A Mulher e o Atirador de Facas retoma a vertente de Um Homem Meio Esquisito e O Marido da Cabeleireira, que permanecem como os melhores filmes do diretor francês. Ele concorda, duplamente. Define "A Mulher" como uma história de amor, um filme intimista, como os dois citados. E também concorda que essa é a melhor linha de sua carreira, mesmo que os maiores sucessos de público sejam outros. Queria escrever um filme para Vanessa Paradis. Acha-a linda e talentosa. E começou a tecer (com Serge Frydman) a história da garota que está prestes a se suicidar, saltando de uma ponte, quando surge em sua vida o atirador de facas, que a integra ao seu número circense.
Não teria feito o filme com nenhuma outra atriz. Frydman e ele escreveram as primeiras cenas e levaram a Vanessa. Ela gostou e pediu aos dois que continuassem desenvolvendo a história. "Se ela tivesse dito não, o projeto teria morrido ali", confessa Leconte. Vanessa é a garota da ponte ("La Fille sur le Pont", título original). Daniel Auteuil é o atirador de facas. O filme começa de forma inusitada. "Era nosso propósito, todo diretor quer sempre surpreender para chamar a atenção do público." Vanessa fala diretamente para a câmera, conta sua história de fracassos familiares e amorosos e em pouco tempo o espectador já sabe tudo o que precisa sobre essa mulher.
Vanessa parece tão espontânea em cena que o espectador pode pensar que ela está improvisando. Nada menos verdadeiro, diz o diretor. "Não consigo trabalhar improvisando, tudo tem de ser minuciosamente escrito." Vanessa e Daniel Auteuil não mudaram uma vírgula. Ela foi prodigiosa. "Mergulhou tanto na personagem que rodamos numa só tomada, não foi preciso repetir." Um filme sobre o amor, ou sobre a obsessão amorosa. Leconte assume sua porção François Truffaut. Considera o amor o tema por excelência do artista, chega a dizer que tem a impressão de que o cinema existe, ou foi inventado, para contar histórias de amor.

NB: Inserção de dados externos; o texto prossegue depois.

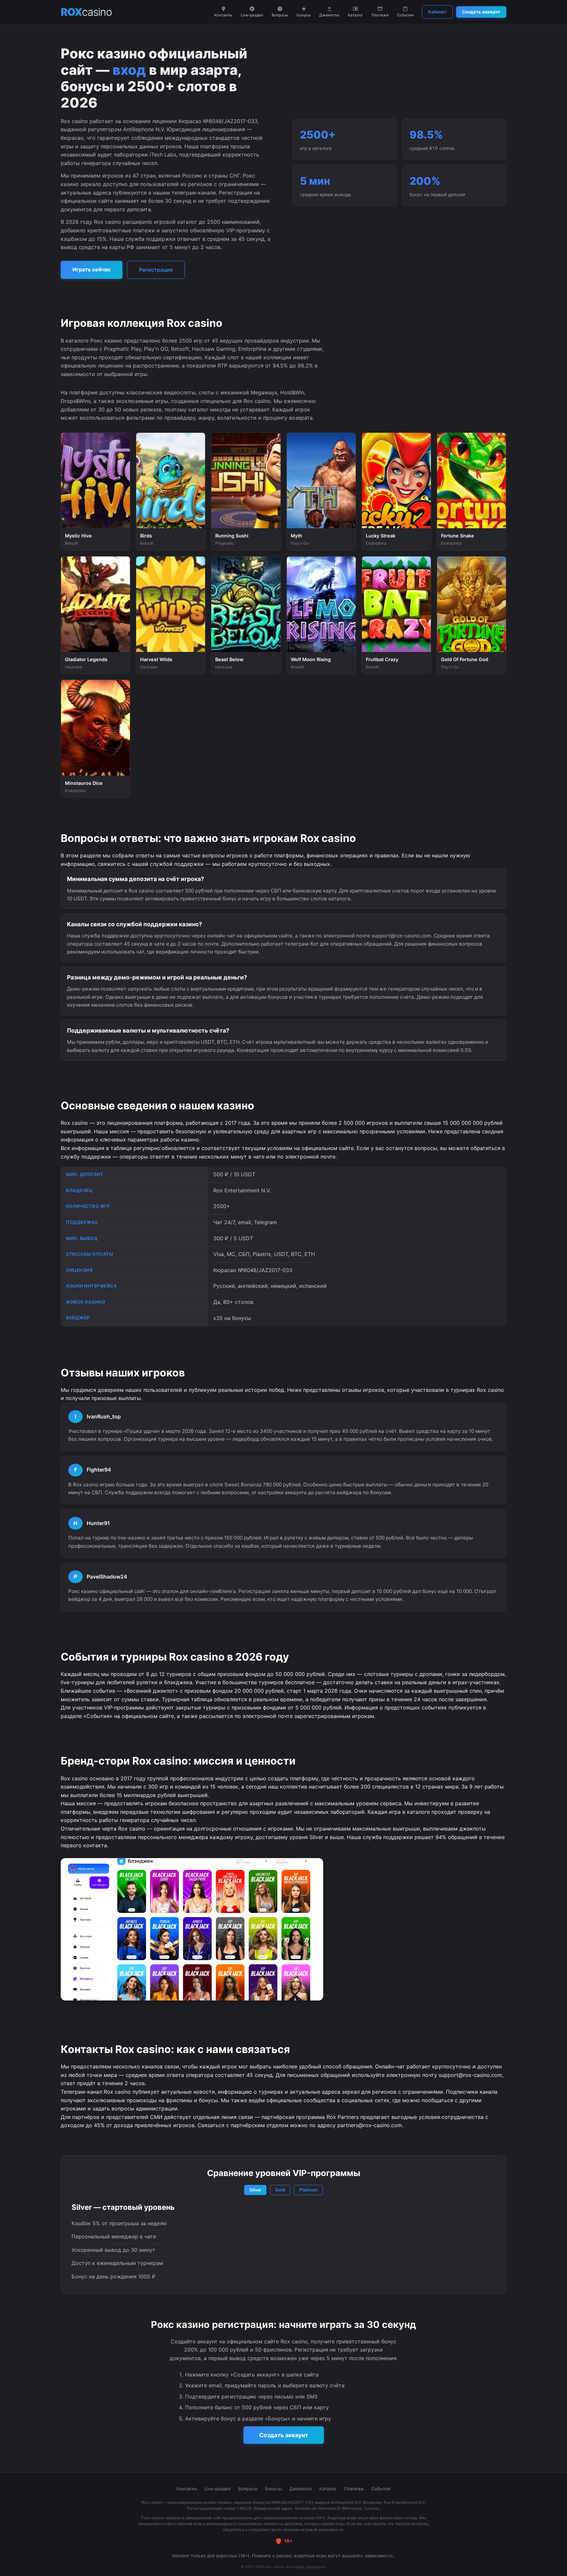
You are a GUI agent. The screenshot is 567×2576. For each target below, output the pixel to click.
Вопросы (280, 15)
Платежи (379, 15)
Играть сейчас (92, 269)
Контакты (223, 15)
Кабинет (437, 11)
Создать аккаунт (481, 11)
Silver (255, 2190)
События (405, 15)
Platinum (308, 2190)
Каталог (355, 15)
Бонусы (304, 15)
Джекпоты (329, 15)
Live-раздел (252, 15)
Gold (280, 2190)
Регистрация (156, 269)
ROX (86, 12)
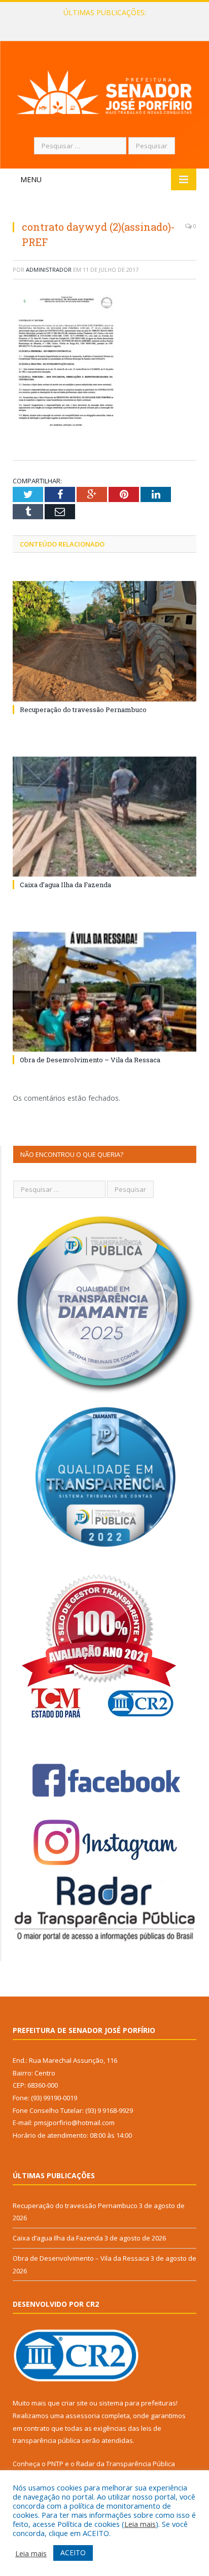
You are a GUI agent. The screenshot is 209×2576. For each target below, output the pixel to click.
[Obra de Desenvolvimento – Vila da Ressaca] (104, 992)
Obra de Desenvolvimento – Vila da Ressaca (90, 1059)
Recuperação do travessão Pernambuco (83, 709)
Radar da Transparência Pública (125, 2463)
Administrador (49, 269)
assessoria (82, 2415)
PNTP (55, 2463)
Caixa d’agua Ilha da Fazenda (102, 23)
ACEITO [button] (73, 2552)
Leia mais (140, 2524)
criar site (74, 2402)
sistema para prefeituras (137, 2402)
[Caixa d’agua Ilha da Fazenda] (104, 817)
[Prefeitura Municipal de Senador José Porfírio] (104, 90)
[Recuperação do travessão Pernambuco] (104, 641)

Dá sua definição sobre o diretor - "É alguém que inventa histórias para perfumar a vida das pessoas." E concorda que filma para seduzir as mulheres. Sandrine Bonnaire em Um Homem Meio Esquisito, a magnífica Ana Galiena em O Marido da Cabeleireira, Vanessa Paradis. O repórter lembra Truffaut, que dizia que filmava por amor às mulheres. E ele amava mesmo, diz Leconte. "François muitas vezes filmava pelo desejo de dormir com suas atrizes, teve casos fortíssimos com quase todas elas." Quis fazer o filme em preto-e-branco. "Um dia amanheci pensando que seria asssim e foi." Diz que o cinema pode ser, e é, para muita gente, uma arte intelectual. Não para ele - interessam-lhe as emoções, os sentimentos. "Dificilmente consigo justificar minhas escolhas." O preto-e-branco foi instintivo. Queria que o filme fosse bonito visualmente. Acha que conseguiu.

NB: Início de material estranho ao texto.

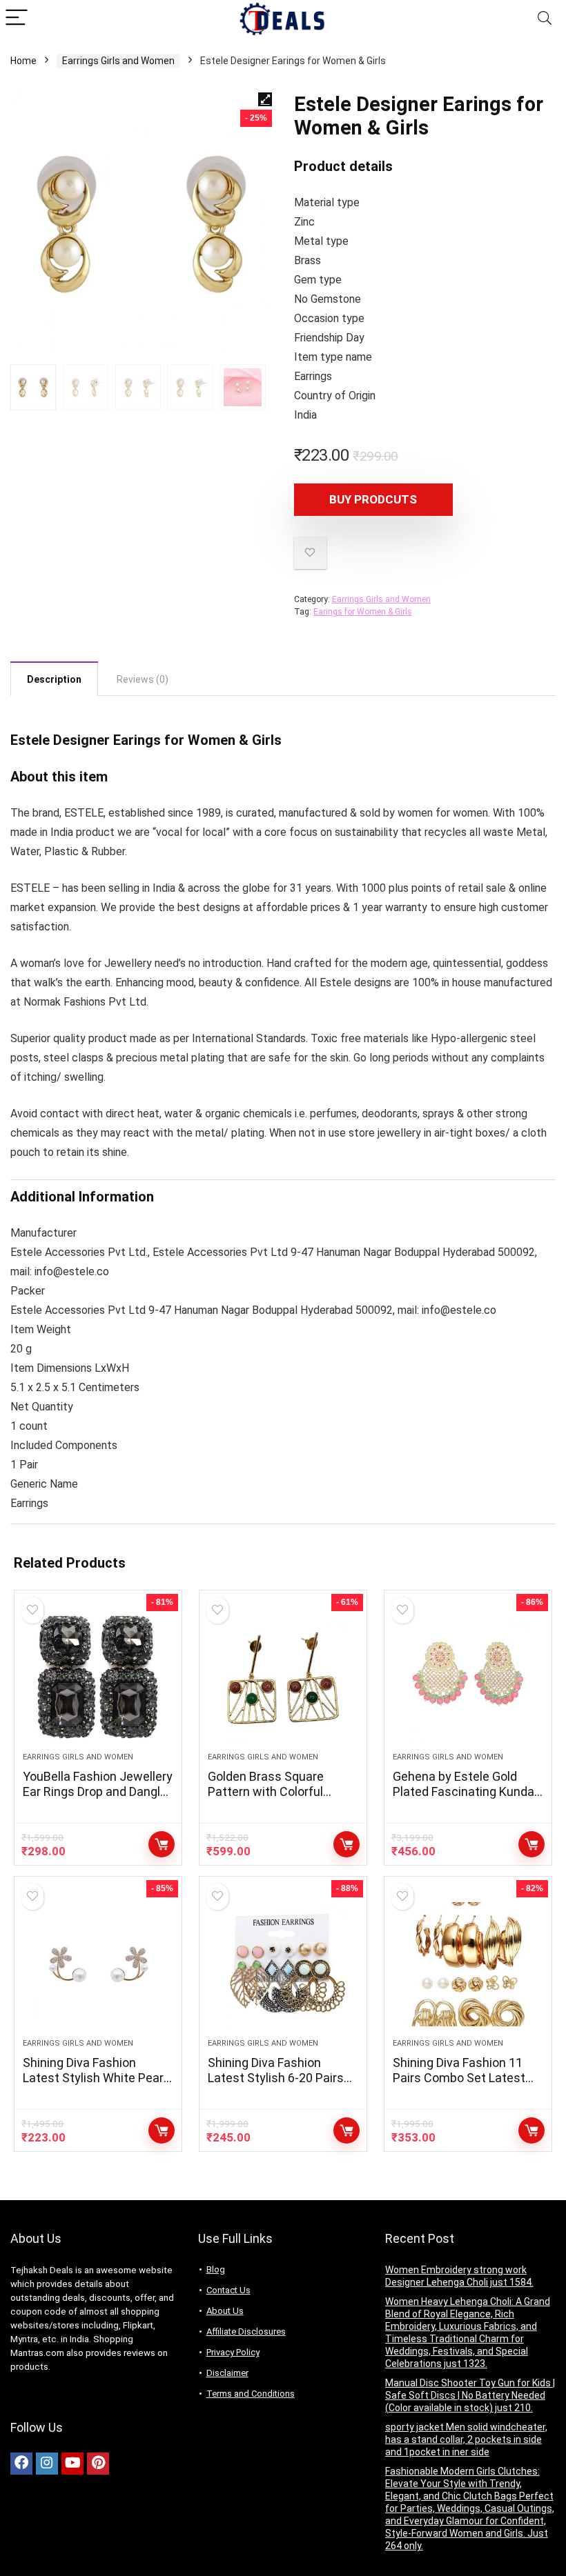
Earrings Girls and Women (118, 60)
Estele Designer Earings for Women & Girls (146, 740)
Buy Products (161, 1844)
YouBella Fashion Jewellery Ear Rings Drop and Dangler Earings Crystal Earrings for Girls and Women (98, 1799)
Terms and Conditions (250, 2393)
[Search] (544, 18)
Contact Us (228, 2290)
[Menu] (16, 18)
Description (54, 679)
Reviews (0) (142, 679)
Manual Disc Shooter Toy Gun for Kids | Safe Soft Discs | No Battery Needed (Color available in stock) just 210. (470, 2395)
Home (23, 60)
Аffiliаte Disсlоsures (246, 2331)
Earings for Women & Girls (362, 612)
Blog (215, 2269)
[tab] (54, 678)
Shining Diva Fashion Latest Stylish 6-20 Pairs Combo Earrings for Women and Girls (276, 2085)
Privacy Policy (233, 2352)
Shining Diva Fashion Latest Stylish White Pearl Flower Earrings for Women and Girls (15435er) (97, 2085)
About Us (225, 2311)
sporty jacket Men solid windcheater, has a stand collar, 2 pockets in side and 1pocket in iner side (466, 2439)
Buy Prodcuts (373, 499)
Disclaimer (227, 2373)
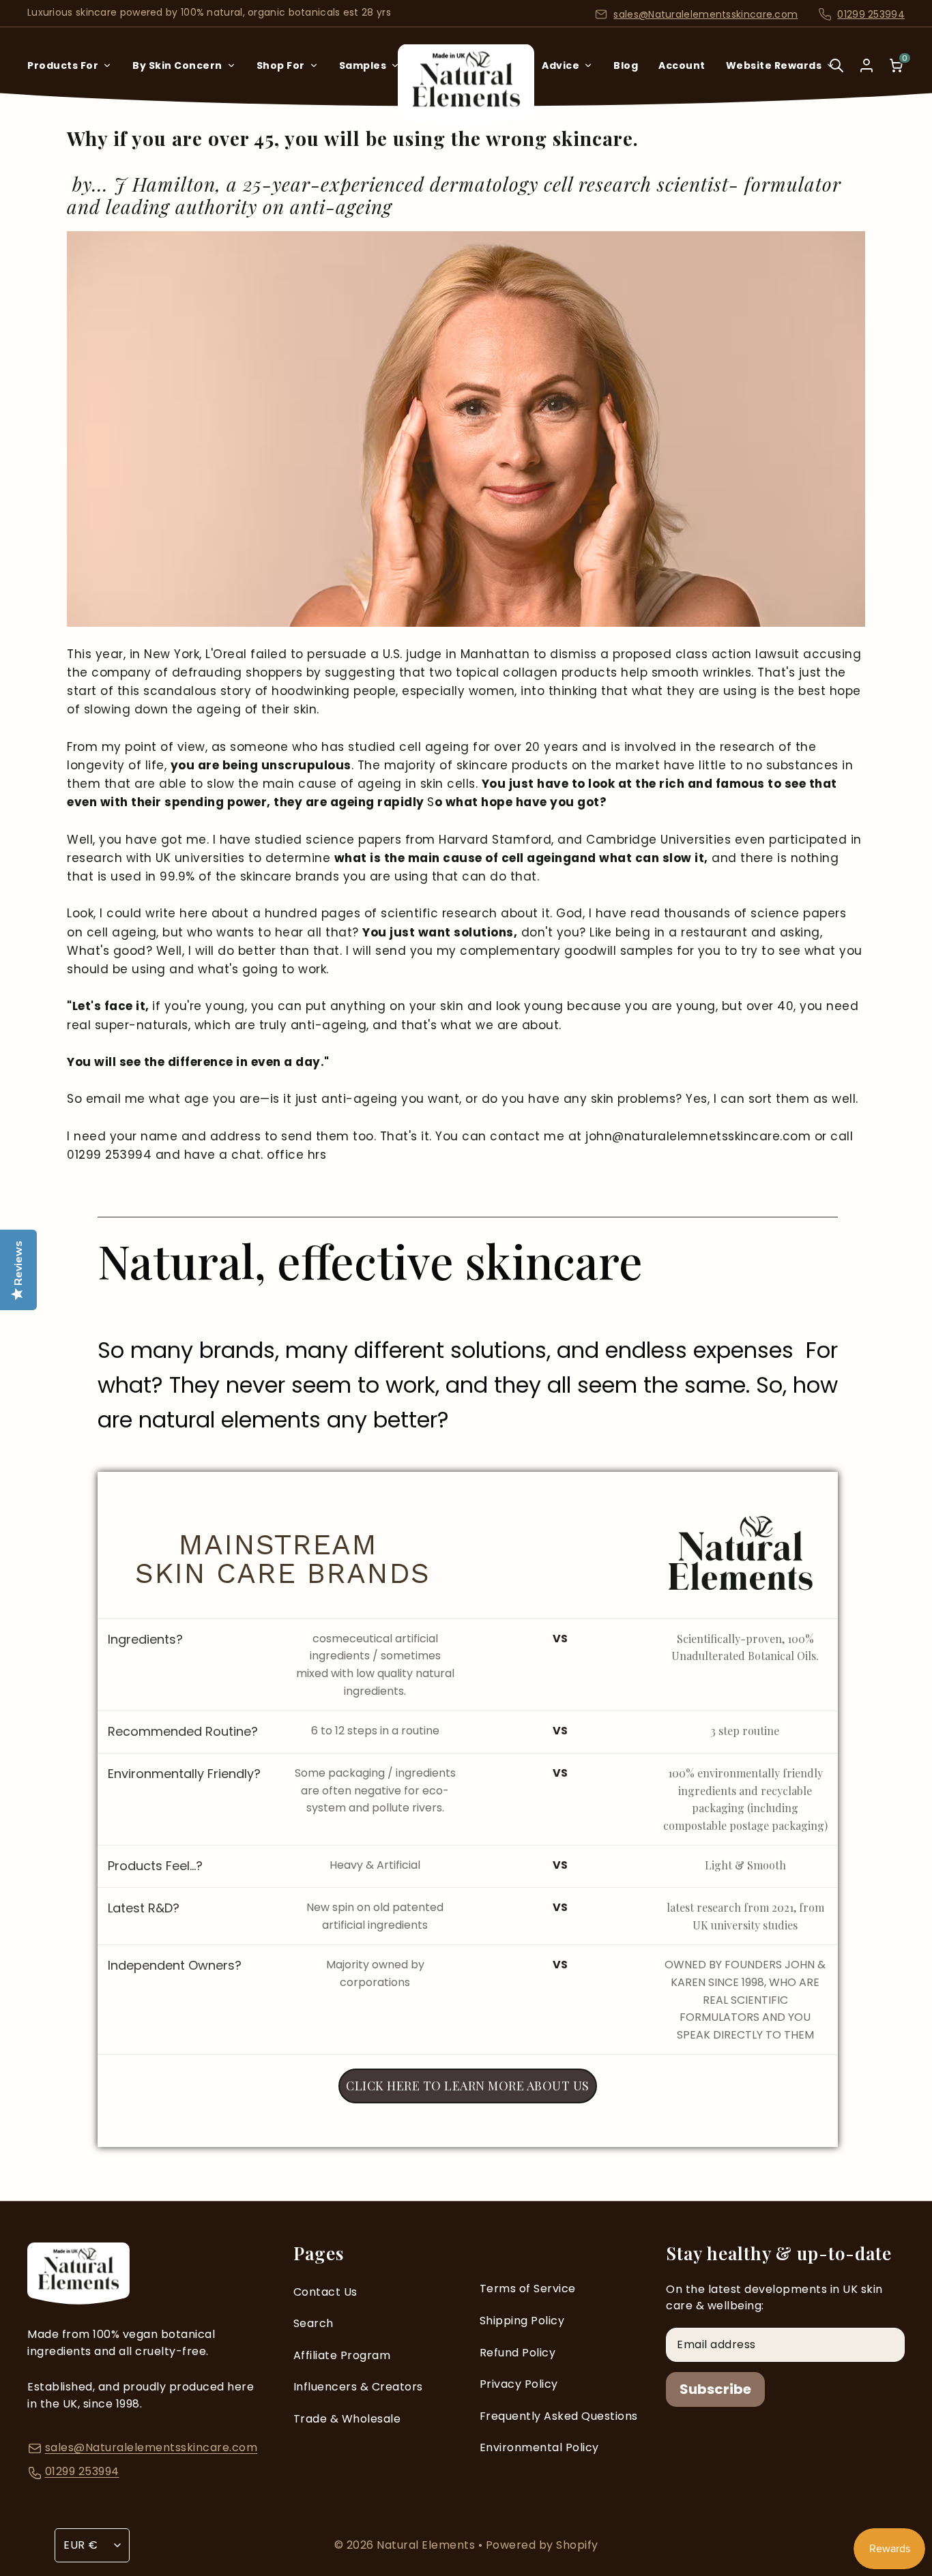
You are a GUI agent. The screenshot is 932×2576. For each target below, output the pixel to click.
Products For (62, 65)
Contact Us (325, 2292)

O amor é de novo o tema de A Viúva de Saint Pierre. Ao contrário da "Mulher", que surgiu como um projeto pessoal, o outro foi uma obra de encomenda, na qual ele embarcou, atraído pelo roteiro. A história passa-se no século passado. Um homem é condenado à morte, mas não existe guilhotina em sua cidade, nem carrasco. Surge o carrasco, que se envolve com a viúva em potencial. O triângulo é formado por Juliette Binoche, Daniel Auteuil e Emir Kusturica, o famoso diretor.
Kusturica foi uma inspiração de momento. Leconte não achava o ator para o papel. Queria alguém diferente. Um dia topou com a foto do autor de Underground. Achou que era o homem. Convencê-lo foi mais fácil que Leconte imaginava. "Ele é aberto às experiências, imediatadamente aceitou estrear como ator." Foi o mais dócil dos atores. "Não interferiu em nada no set, fazia sua parte, não tentava me influenciar de maneira alguma." Leconte arrisca uma interpretação - "Foi como um período de férias para ele, que, nesse filme pelo menos, não precisava se preocupar com orçamento, com todas as decisões que é preciso tomar, a toda hora."

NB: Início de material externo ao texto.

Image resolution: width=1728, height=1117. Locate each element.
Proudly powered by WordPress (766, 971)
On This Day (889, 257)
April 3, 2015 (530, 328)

Analisa sua relação com os críticos. "Há filmes meus que eles amam, outros que detestam." Já comprou uma briga com os críticos, na França. "Disse coisas destemperadas que não devia ter dito." Mas não se arrepende. "Acho que gosto mais de cinema do que eles." Admira o cinema brasileiro. Lembra Gláuber Cacá Diegues. "Há neles um sopro, um lirismo, que me arrebata", confessa.(Luiz Carlos Merten/ Agência Estado)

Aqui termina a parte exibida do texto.